> Instructions to follow: Each line of the data should be repeated precisely.

○ ○ ○ ○ ○ ○ ○

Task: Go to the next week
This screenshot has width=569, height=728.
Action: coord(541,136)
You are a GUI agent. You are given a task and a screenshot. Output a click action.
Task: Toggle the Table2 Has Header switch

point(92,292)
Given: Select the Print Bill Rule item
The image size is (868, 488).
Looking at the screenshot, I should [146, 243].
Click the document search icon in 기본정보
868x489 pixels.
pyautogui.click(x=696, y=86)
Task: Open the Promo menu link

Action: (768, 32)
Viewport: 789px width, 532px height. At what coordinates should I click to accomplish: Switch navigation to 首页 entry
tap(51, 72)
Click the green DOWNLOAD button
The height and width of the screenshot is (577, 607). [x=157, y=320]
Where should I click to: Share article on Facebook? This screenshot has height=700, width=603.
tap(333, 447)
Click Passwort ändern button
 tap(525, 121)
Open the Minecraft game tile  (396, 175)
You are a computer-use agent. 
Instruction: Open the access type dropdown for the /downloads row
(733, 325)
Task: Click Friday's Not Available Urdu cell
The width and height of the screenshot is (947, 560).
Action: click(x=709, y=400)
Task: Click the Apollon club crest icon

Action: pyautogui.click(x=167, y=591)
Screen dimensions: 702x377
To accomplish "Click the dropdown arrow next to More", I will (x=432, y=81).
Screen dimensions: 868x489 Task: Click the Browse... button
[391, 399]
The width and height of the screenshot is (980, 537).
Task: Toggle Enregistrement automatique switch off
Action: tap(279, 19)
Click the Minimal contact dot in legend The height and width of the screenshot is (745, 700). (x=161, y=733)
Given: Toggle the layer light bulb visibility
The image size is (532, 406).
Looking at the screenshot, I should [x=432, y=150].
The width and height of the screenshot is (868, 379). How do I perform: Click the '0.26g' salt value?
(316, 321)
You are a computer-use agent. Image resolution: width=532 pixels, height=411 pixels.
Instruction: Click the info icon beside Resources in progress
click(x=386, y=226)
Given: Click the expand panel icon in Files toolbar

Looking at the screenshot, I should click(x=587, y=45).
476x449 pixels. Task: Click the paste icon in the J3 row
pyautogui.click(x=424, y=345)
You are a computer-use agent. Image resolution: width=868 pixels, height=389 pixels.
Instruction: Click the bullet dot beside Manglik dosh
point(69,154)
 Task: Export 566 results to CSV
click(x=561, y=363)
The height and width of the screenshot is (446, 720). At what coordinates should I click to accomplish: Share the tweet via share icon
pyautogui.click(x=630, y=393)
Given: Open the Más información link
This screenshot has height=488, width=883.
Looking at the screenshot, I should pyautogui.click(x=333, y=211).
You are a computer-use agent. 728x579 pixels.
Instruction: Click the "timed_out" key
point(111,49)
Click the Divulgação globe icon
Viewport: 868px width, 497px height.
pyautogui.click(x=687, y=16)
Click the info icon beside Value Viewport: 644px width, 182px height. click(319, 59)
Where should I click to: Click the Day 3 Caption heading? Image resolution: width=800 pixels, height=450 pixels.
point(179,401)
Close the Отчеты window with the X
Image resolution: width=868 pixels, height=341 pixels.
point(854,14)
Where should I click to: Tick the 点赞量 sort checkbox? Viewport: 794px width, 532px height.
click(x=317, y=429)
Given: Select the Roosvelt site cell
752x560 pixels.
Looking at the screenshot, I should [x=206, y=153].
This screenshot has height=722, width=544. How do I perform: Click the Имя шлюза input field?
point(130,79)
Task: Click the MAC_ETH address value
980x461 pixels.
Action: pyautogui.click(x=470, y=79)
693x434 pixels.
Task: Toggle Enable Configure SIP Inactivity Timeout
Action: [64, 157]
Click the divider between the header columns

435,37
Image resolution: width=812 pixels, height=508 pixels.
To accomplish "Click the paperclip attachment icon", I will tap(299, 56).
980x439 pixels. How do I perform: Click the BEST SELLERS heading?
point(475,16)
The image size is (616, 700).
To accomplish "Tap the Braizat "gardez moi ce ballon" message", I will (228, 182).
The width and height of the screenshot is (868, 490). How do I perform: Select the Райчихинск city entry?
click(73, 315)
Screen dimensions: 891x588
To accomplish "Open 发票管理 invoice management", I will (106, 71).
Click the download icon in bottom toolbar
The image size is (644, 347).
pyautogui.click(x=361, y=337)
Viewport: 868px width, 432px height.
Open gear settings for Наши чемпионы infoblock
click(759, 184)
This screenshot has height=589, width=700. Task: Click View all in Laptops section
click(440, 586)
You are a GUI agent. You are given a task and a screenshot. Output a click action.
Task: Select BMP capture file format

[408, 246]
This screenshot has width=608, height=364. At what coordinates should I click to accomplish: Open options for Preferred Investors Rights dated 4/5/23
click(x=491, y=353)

○ ○ ○ ○ ○ ○ ○

> Final answer:
Task: Go to the next week
This screenshot has width=569, height=728.
Action: coord(541,136)
You are a GUI agent. You are given a task and a screenshot. Output a click action.
Task: Toggle the Table2 Has Header switch

point(92,292)
Given: Select the Print Bill Rule item
The image size is (868, 488).
Looking at the screenshot, I should [146, 243].
Click the document search icon in 기본정보
868x489 pixels.
pyautogui.click(x=696, y=86)
Task: Open the Promo menu link

Action: (768, 32)
Viewport: 789px width, 532px height. At what coordinates should I click to accomplish: Switch navigation to 首页 entry
tap(51, 72)
Click the green DOWNLOAD button
The height and width of the screenshot is (577, 607). [x=157, y=320]
Where should I click to: Share article on Facebook? This screenshot has height=700, width=603.
tap(333, 447)
Click Passwort ändern button
 tap(525, 121)
Open the Minecraft game tile  (396, 175)
You are a computer-use agent. 
Instruction: Open the access type dropdown for the /downloads row
(733, 325)
Task: Click Friday's Not Available Urdu cell
The width and height of the screenshot is (947, 560).
Action: click(x=709, y=400)
Task: Click the Apollon club crest icon

Action: pyautogui.click(x=167, y=591)
Screen dimensions: 702x377
To accomplish "Click the dropdown arrow next to More", I will (x=432, y=81).
Screen dimensions: 868x489 Task: Click the Browse... button
[391, 399]
The width and height of the screenshot is (980, 537).
Task: Toggle Enregistrement automatique switch off
Action: tap(279, 19)
Click the Minimal contact dot in legend The height and width of the screenshot is (745, 700). (x=161, y=733)
Given: Toggle the layer light bulb visibility
The image size is (532, 406).
Looking at the screenshot, I should [x=432, y=150].
The width and height of the screenshot is (868, 379). How do I perform: Click the '0.26g' salt value?
(316, 321)
You are a computer-use agent. Image resolution: width=532 pixels, height=411 pixels.
Instruction: Click the info icon beside Resources in progress
click(x=386, y=226)
Given: Click the expand panel icon in Files toolbar

Looking at the screenshot, I should click(x=587, y=45).
476x449 pixels. Task: Click the paste icon in the J3 row
pyautogui.click(x=424, y=345)
You are a computer-use agent. Image resolution: width=868 pixels, height=389 pixels.
Instruction: Click the bullet dot beside Manglik dosh
point(69,154)
 Task: Export 566 results to CSV
click(x=561, y=363)
The height and width of the screenshot is (446, 720). At what coordinates should I click to accomplish: Share the tweet via share icon
pyautogui.click(x=630, y=393)
Given: Open the Más información link
This screenshot has height=488, width=883.
Looking at the screenshot, I should pyautogui.click(x=333, y=211).
You are a computer-use agent. 728x579 pixels.
Instruction: Click the "timed_out" key
point(111,49)
Click the Divulgação globe icon
Viewport: 868px width, 497px height.
pyautogui.click(x=687, y=16)
Click the info icon beside Value Viewport: 644px width, 182px height. click(319, 59)
Where should I click to: Click the Day 3 Caption heading? Image resolution: width=800 pixels, height=450 pixels.
point(179,401)
Close the Отчеты window with the X
Image resolution: width=868 pixels, height=341 pixels.
point(854,14)
Where should I click to: Tick the 点赞量 sort checkbox? Viewport: 794px width, 532px height.
click(x=317, y=429)
Given: Select the Roosvelt site cell
752x560 pixels.
Looking at the screenshot, I should [x=206, y=153].
This screenshot has height=722, width=544. How do I perform: Click the Имя шлюза input field?
point(130,79)
Task: Click the MAC_ETH address value
980x461 pixels.
Action: pyautogui.click(x=470, y=79)
693x434 pixels.
Task: Toggle Enable Configure SIP Inactivity Timeout
Action: [64, 157]
Click the divider between the header columns

435,37
Image resolution: width=812 pixels, height=508 pixels.
To accomplish "Click the paperclip attachment icon", I will tap(299, 56).
980x439 pixels. How do I perform: Click the BEST SELLERS heading?
point(475,16)
The image size is (616, 700).
To accomplish "Tap the Braizat "gardez moi ce ballon" message", I will (228, 182).
The width and height of the screenshot is (868, 490). How do I perform: Select the Райчихинск city entry?
click(73, 315)
Screen dimensions: 891x588
To accomplish "Open 发票管理 invoice management", I will (106, 71).
Click the download icon in bottom toolbar
The image size is (644, 347).
pyautogui.click(x=361, y=337)
Viewport: 868px width, 432px height.
Open gear settings for Наши чемпионы infoblock
click(759, 184)
This screenshot has height=589, width=700. Task: Click View all in Laptops section
click(440, 586)
You are a GUI agent. You are given a task and a screenshot. Output a click action.
Task: Select BMP capture file format

[408, 246]
This screenshot has width=608, height=364. At what coordinates should I click to accomplish: Open options for Preferred Investors Rights dated 4/5/23
click(x=491, y=353)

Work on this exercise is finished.